§ **Pointing items for screenshots and pages**:
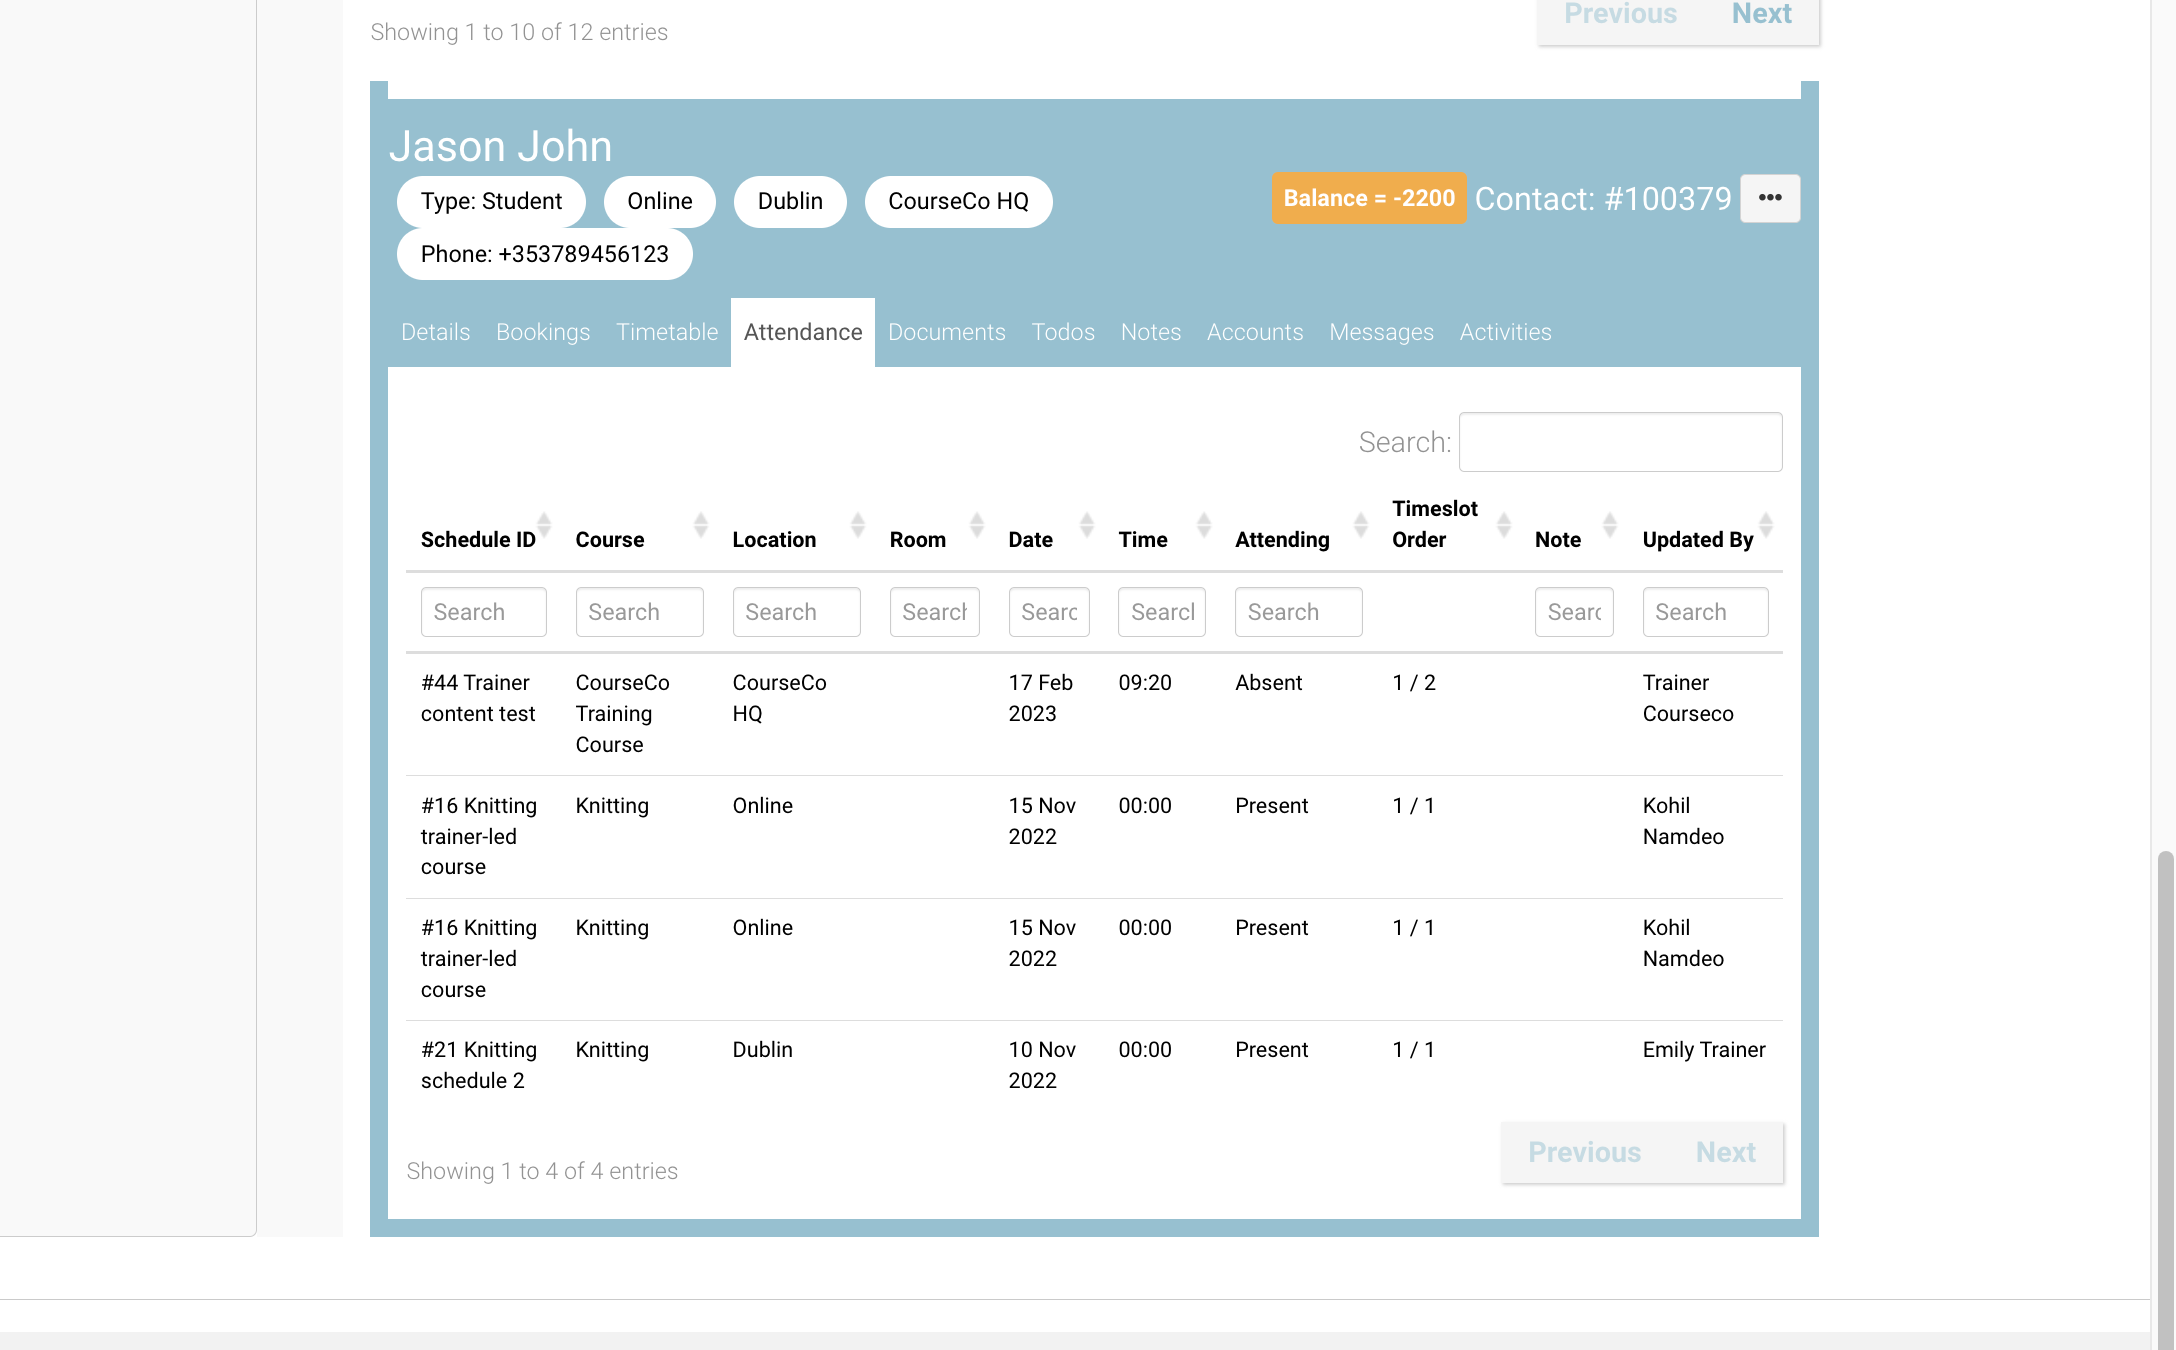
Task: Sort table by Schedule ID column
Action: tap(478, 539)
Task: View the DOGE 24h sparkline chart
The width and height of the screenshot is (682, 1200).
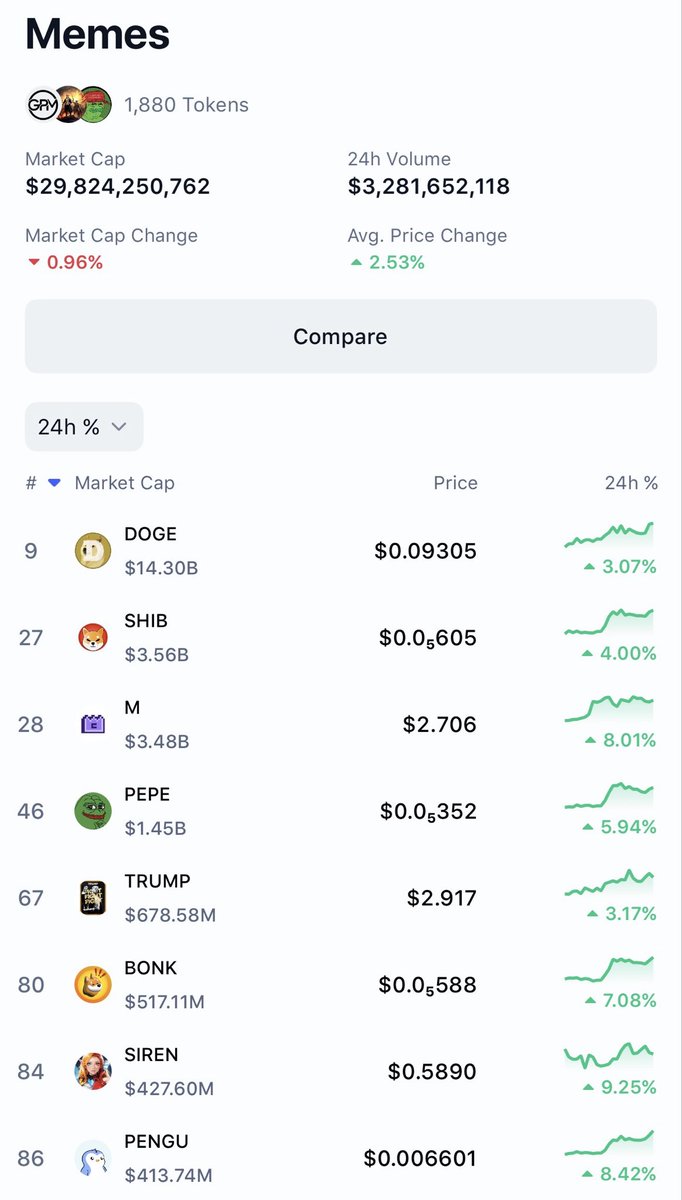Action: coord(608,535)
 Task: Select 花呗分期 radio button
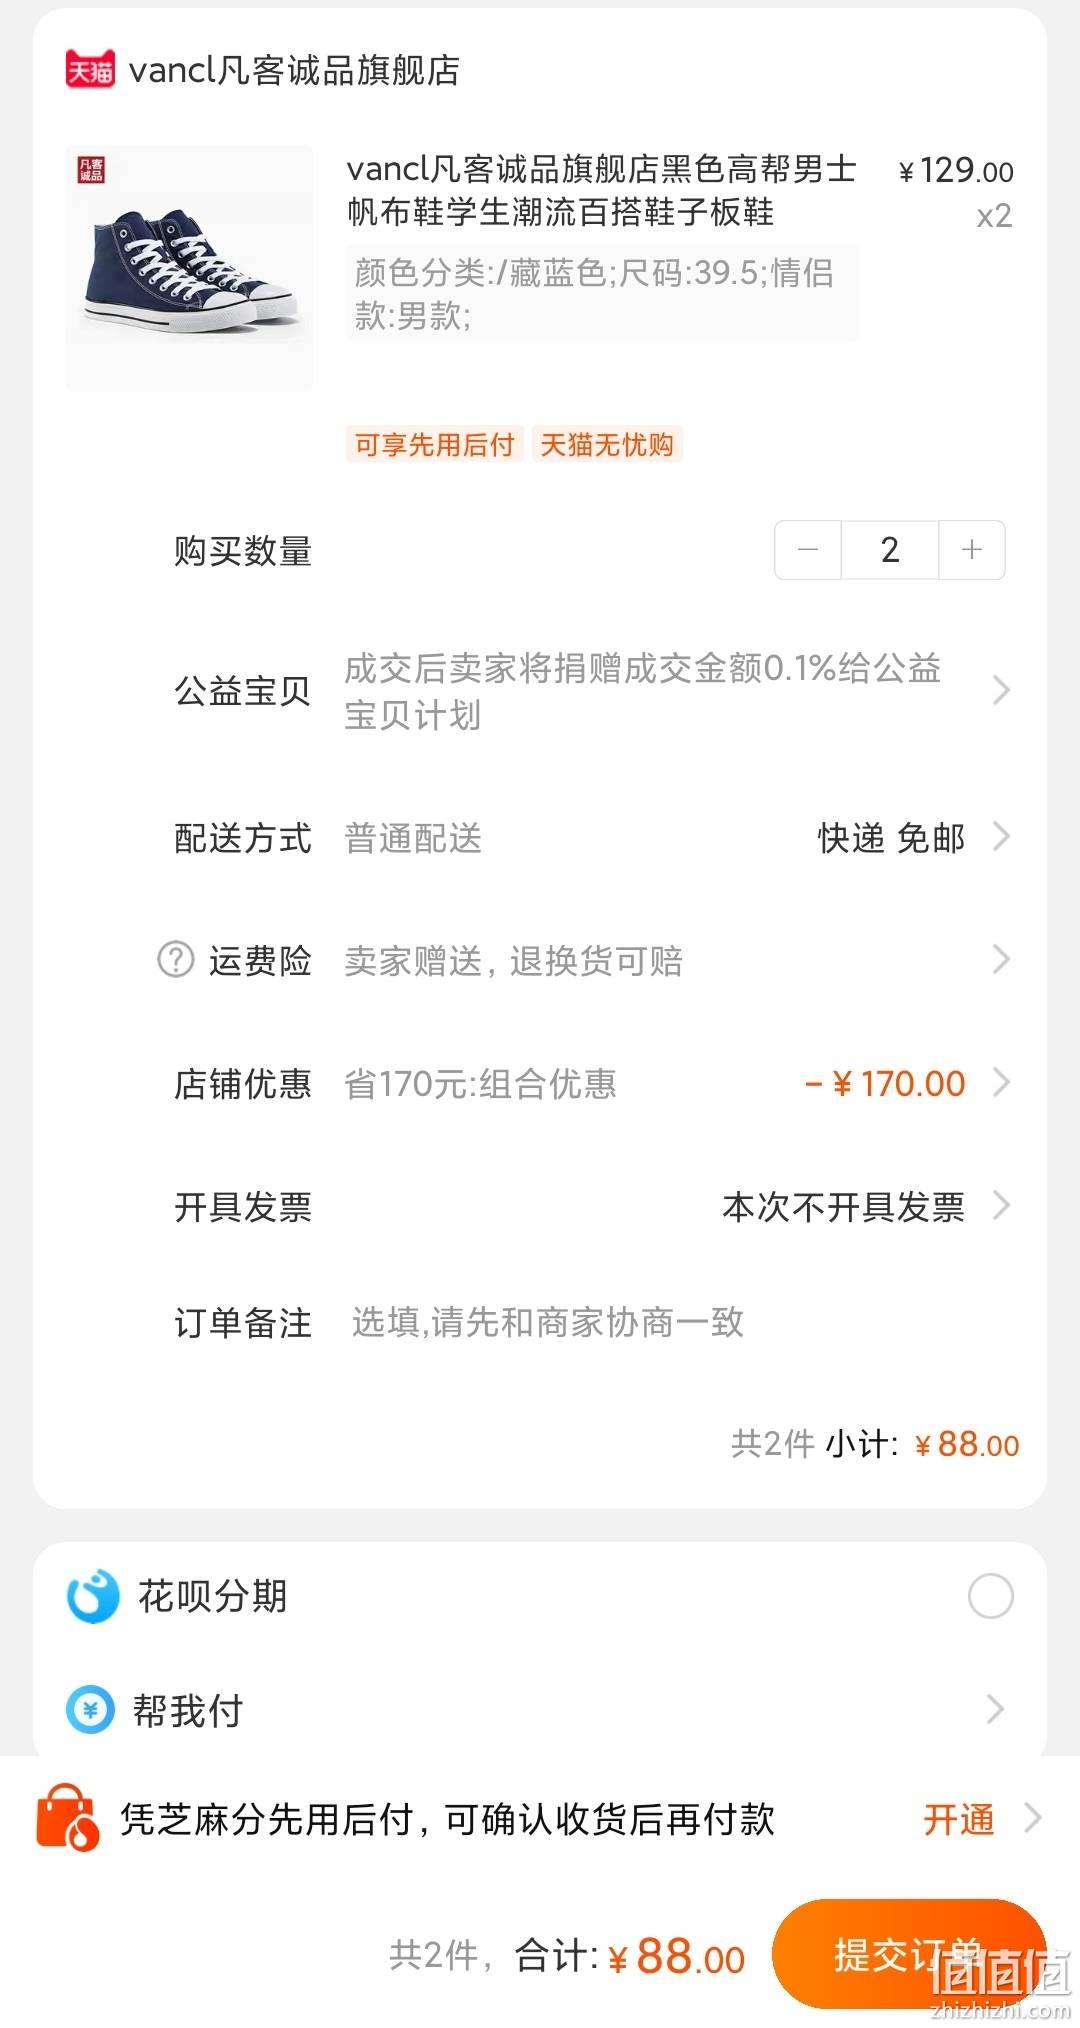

§ **What you are asked to do**: Can you write out all the items above again, swapping "screenshot" for "image" and changing nothing else, but without the pictures?

§ **Solution to this problem**:
Task: Sort table by Schedule ID column
Action: tap(478, 539)
Task: View the DOGE 24h sparkline chart
The width and height of the image is (682, 1200).
Action: coord(608,535)
 Task: Select 花呗分期 radio button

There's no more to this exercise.